The story so far: Negotiations on the final agreement under the Regional Comprehensive Economic Partnership (RCEP) are becoming increasingly urgent as the deadline approaches. The RCEP countries are expected to finalise, in November 2019, the agreement and the countries that would be members. The final ministerial meeting prior to that concluded recently, but with no final agreement in place. The Leaders Summit, in which Prime Minister Narendra Modi is taking part, will to be held on November 4 in Bangkok, Thailand. But there are several sticking points that remain preventing a harmonious agreement from taking shape.
What is RCEP?
Once finalised, the RCEP trade grouping will be one of the world’s biggest free trade pacts as it includes the 10 Association of South East Asian Nations (ASEAN), as well as India, China, Australia, New Zealand, Japan and South Korea.

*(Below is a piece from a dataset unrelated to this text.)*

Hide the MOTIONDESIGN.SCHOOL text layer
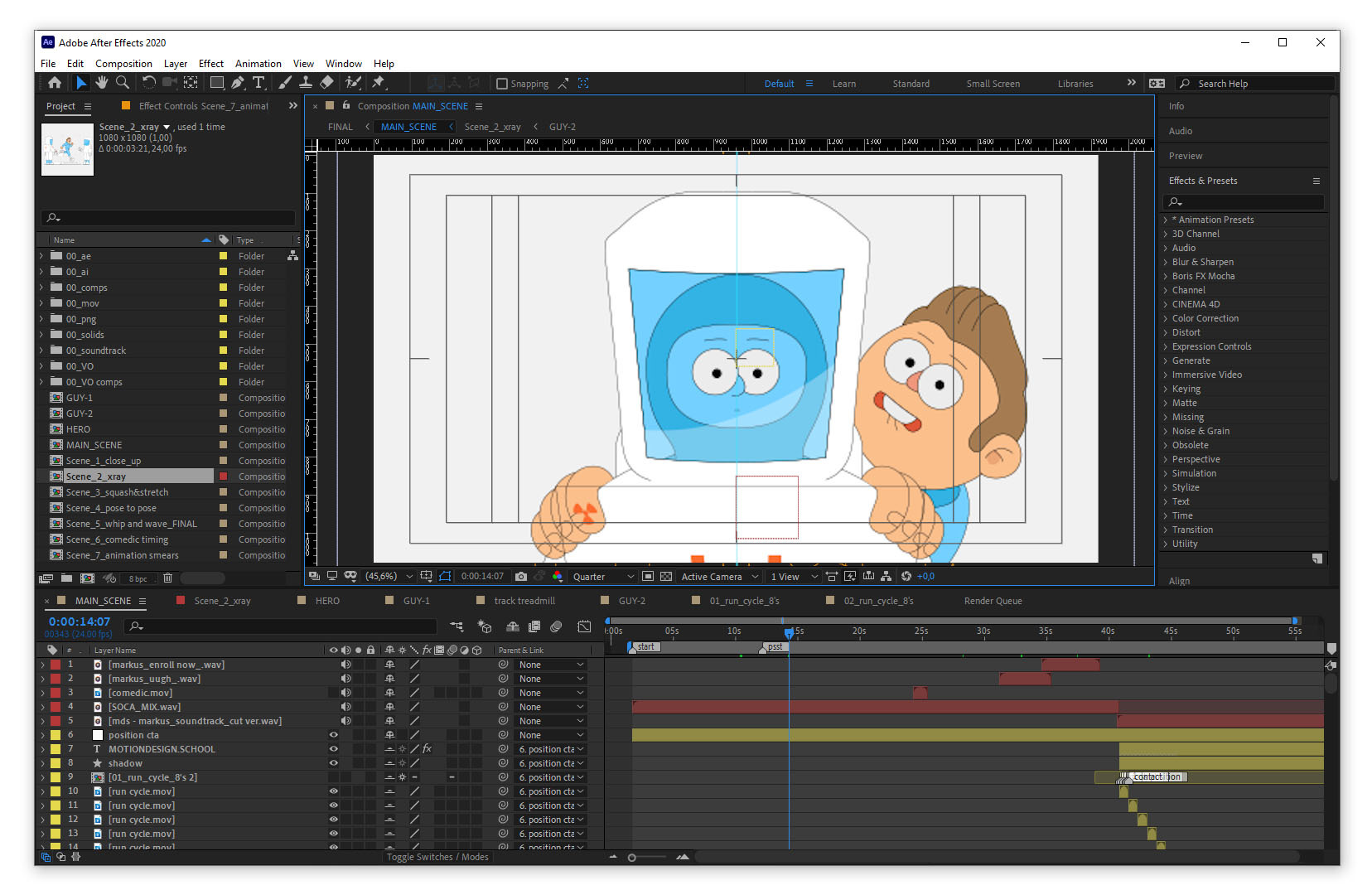This screenshot has width=1372, height=890. pyautogui.click(x=334, y=748)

These 16 nations account for a little less than half of the world’s population and about a third of the world’s GDP. Trade between the 16 countries also makes up a little more than a quarter of global trade.

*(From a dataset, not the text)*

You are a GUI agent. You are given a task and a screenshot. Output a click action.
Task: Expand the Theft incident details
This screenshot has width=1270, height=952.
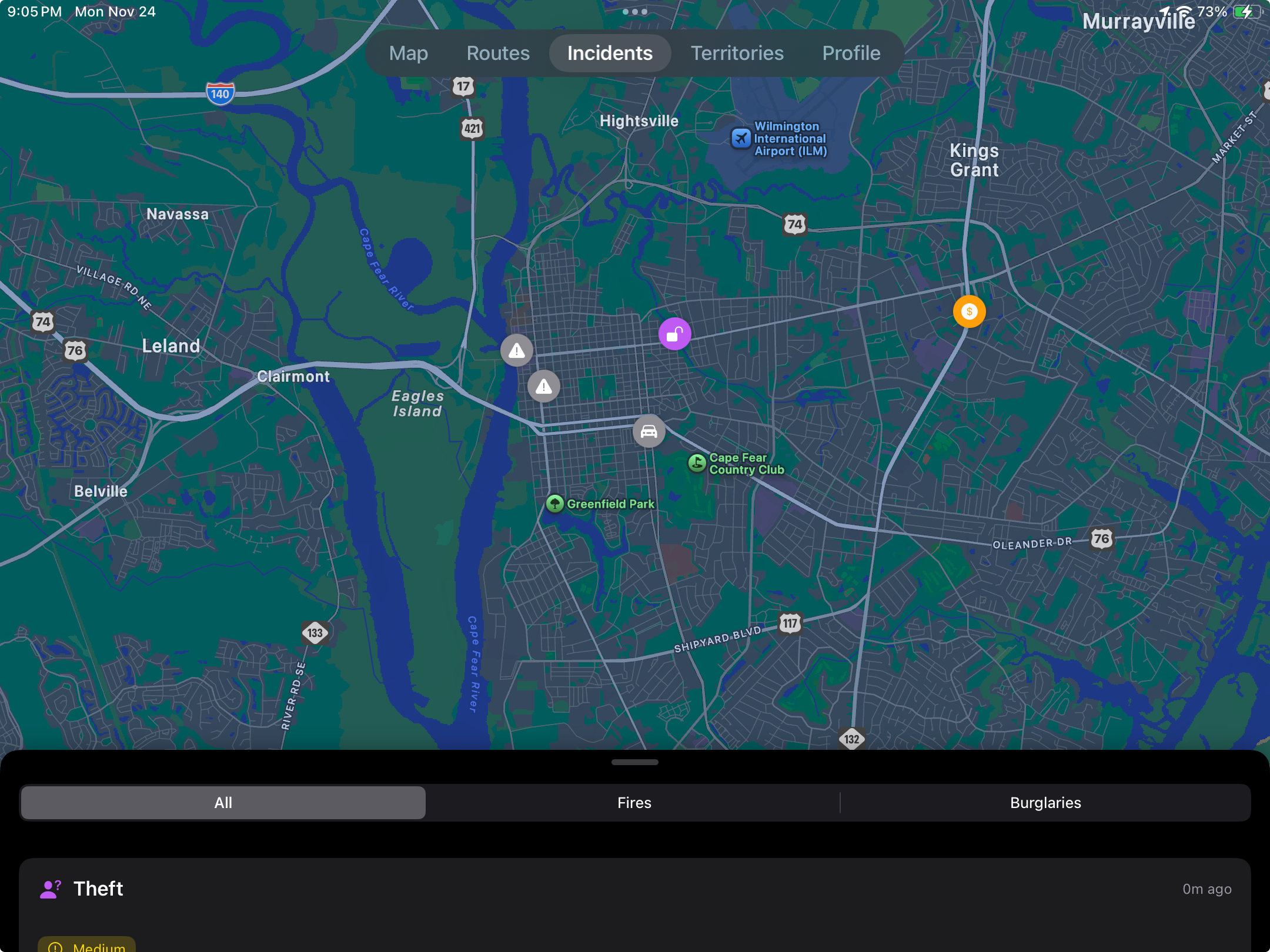(x=635, y=889)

Talks on finalising RCEP began all the way back in 2012, but have not yet been concluded. The uncertainty in global trade is slowing down talks further.
What are the potential benefits and disadvantages?
Once the deal is concluded, it will likely bring stability to trade relations in an area where such ties have historically been unpredictable. The deal — in essence a free trade agreement between the signatories — would open up markets of each of the partner countries to the others. On the face of it, this is a favourable outcome for all involved, but there are some niggling issues, especially between India and China, that are throwing a spanner in the works.
In addition, there is a fear that, at a time when the U.S. and China are embroiled in a trade war, a trade grouping with China at the helm would mean that the other countries, including India, would be forced to take its side against the U.S. This is a complicated issue since India and the Prime Minister have been going to great lengths to further bolster trade with the U.S. In fact, the two countries are currently in talks on a bilateral trade deal, which could be put at risk if India is seen to be overtly siding with China.
What are India’s issues with RCEP?
The main problem Indian industry has with the RCEP trade deal is that it would give China near-unfettered access to India markets. Cheap imports from China have already been seen to be impacting India’s domestic industry, with the Indian government having taken a number of steps to curb such imports. These include imposing a safeguard duty on solar panel imports, and imposing anti-dumping measures on items such as steel. According to reports from the various RCEP negotiations that have taken place, India would, under the agreement, reduce duties on 80% of items imported from China. While this is a smaller percentage of items as compared to what India is prepared to do for other countries, the figure has nevertheless spooked Indian industry, especially the agriculture and dairy sectors.
Under the agreement, India would have to cut duties on 86% of imports from Australia and New Zealand, and 90% for products from ASEAN, Japan and South Korea.
That said, India’s problems with RCEP are not restricted to China. There are several other aspects to the RCEP agreement which include investments and e-commerce that are of major concern as well. It has already been reported that India has agreed to the investment chapter of the RCEP agreement, which would mean that the government can no longer mandate that a company investing in India must also transfer technology and know-how to its Indian partners. The investment chapter also says that a signatory government cannot set a cap on the amount of royalties an Indian company can pay to its foreign parent or partner. These aspects have also raised concerns since technology sharing was a major way in which Indian companies were being able to compete globally. Further, there is also the fear that companies might be forced to transfer huge royalty sums to foreign partners, instead of paying dividends to Indian shareholders.
The e-commerce chapter, which is still under negotiation, is quite tricky because it contains provisions that, if agreed to, would mean that India would not be able to pursue its data localisation plans. The wording of the agreement would be key.
What is the way forward?
India’s Commerce Minister Piyush Goyal has held several rounds of meetings with industry representatives and has heard their concerns in detail. These concerns have certainly played a part in India’s uncertain stance when it comes to joining the grouping. However, time is running out. China has already said that the grouping should go ahead without the nay-sayers, with a clause allowing them to join later. This suggestion was echoed by Malaysia as well, but was ultimately rejected.
It does not seem a good idea for India to be out of the agreement from its inception, only to join it later. This would mean it would have missed out on the chance to frame the discussions and the precedents from the beginning and would have to accept them later. India should make clear its stance and stick to it. If it is joining, it should say so and reassure other countries, which would possibly reduce friction during negotiations. If India is not going to join the group, experts say it should stick to the decision and not change its mind later.